Oh and I've been hanging out with Matt a little bit as well. Matt is cool. Hopefully we'll eventually get to go hang out with Zack and Chris Joe like we said we would. That is all.



Threesome Jokes

So I've been hanging out with Croy and David a lot lately, which has been pretty cool. For those of you that don't know, Croy is my ex (well technically we never reached "boyfriend" status according to Croy, but I still consider him an ex for simplicity's sake) and David is his boyfriend. Suprisingly, David and I get along really well, at least I think we do. Sometimes I wonder if he secretly hates me, but I'm probably just being paranoid. Croy and I get along well too, but I wasn't suprised by that so I didn't mention it before, but I digress. I believe the subject of this post was intended to be one of Croy's ongoing jokes. Every time I see or talk to him he jokes about or makes a reference to a threesome involving David, him, and me. Now, the joke itself doesn't really bother me but as Croy always said, "There's a little truth behind every joke." It's hard for me to believe that one that comes up so frequently doesn't fall under this category. So now it comes to this: If Croy want's a threesome, what makes him think that he can get it. Do I come off as a person who would be into that sort of thing? My friend Eddi said that he wouldn't be suprised if I did do it. I guess I'm not that opposed to that sort of thing, but I didn't think it was that obvious to everyone. The truth is, regardless of how I feel about threesomes, I wouldn't get involved here. I still have feelings for Croy so such escapades would only end up hurting someone. Yes I said i still have feelings for him, but I am very happy for him and David. I do not cling to a hope that there is a future for us. In fact, even if his realtionship with David didn't work out, at this point I still wouldn't go for another attempt with Croy. I feel like that would be a sort of betrayal to David and I always do my best to be a good friend. Betrayal and good friend don't mix, so I draw the line there. Alright, I'm beginning to fell that this post is loosing all coherence so I'll quit while I'm behind. Peace out.



Saturday, February 12, 2005

Why is love so messed up?

I feel sad and I don't know why.

Everything around me is delivering this message to me quite clearly:
Love never works out, relationships never work out, love is transitory and fleeting.

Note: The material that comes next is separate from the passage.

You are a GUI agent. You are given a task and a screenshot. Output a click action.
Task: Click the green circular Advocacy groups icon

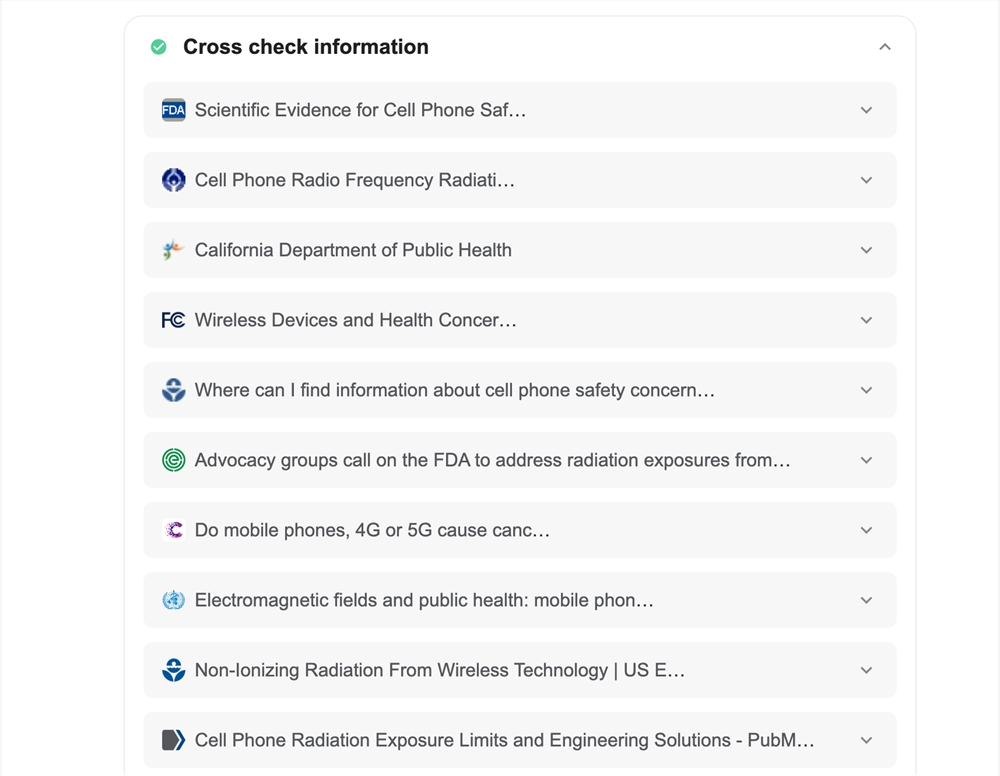[x=173, y=460]
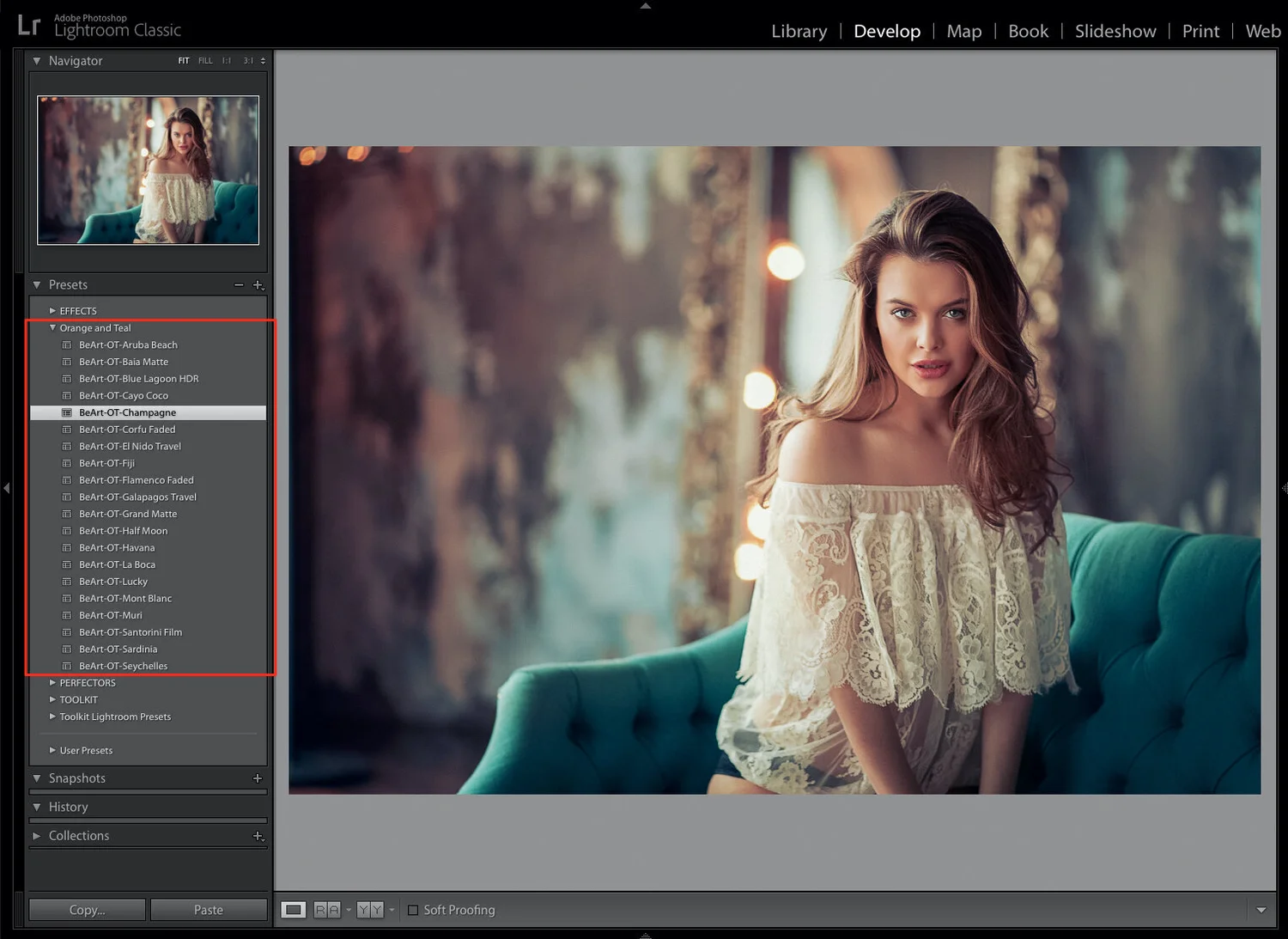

I think my sister and her boyfriend are going to break up. She called me earlier. She was drunk. She talks to me when she is drunk, which I don't mind because then I know she is being honest. She told me that their two year aniversary is coming up in a few days and she is not happy with their relationship. Apparently John says that he is and always will be "emotionally solo." He treats their relationship as shallow and superficial. He won't open up to her and doesn't listen when she opens up to him. I don't understand how she could have fallen in love with him if she wasn't close to him. I thought the two things went hand in hand. It's a shame, I like John, but I want my sister to have someone who knows and appreciates how unique and special she is.

After talking to my sister I started to look at other relationships around me. First my parents. I have never seen any evidence that they share any sort of connection. My mom is always nagging my dad and my dad is always appeasing my mom just to get her to shut up. It's possible that any romance they share is a well kept secret. My friends have all been in unhealthy relationships. Deborah's boyfriends have all been jealous and controlling. Her current boyfriend makes her call him all of the time just so he can guilt her and argue with her, yet somehow she is in love with him. Most of my friends are or have been in volatile or unhealthy relationships where they were "in love." I don't get it. Is this what will happen if and when I fall in love? I certainly don't want someone to argue with. I guess I will find out when it happens, assuming I eventually find someone.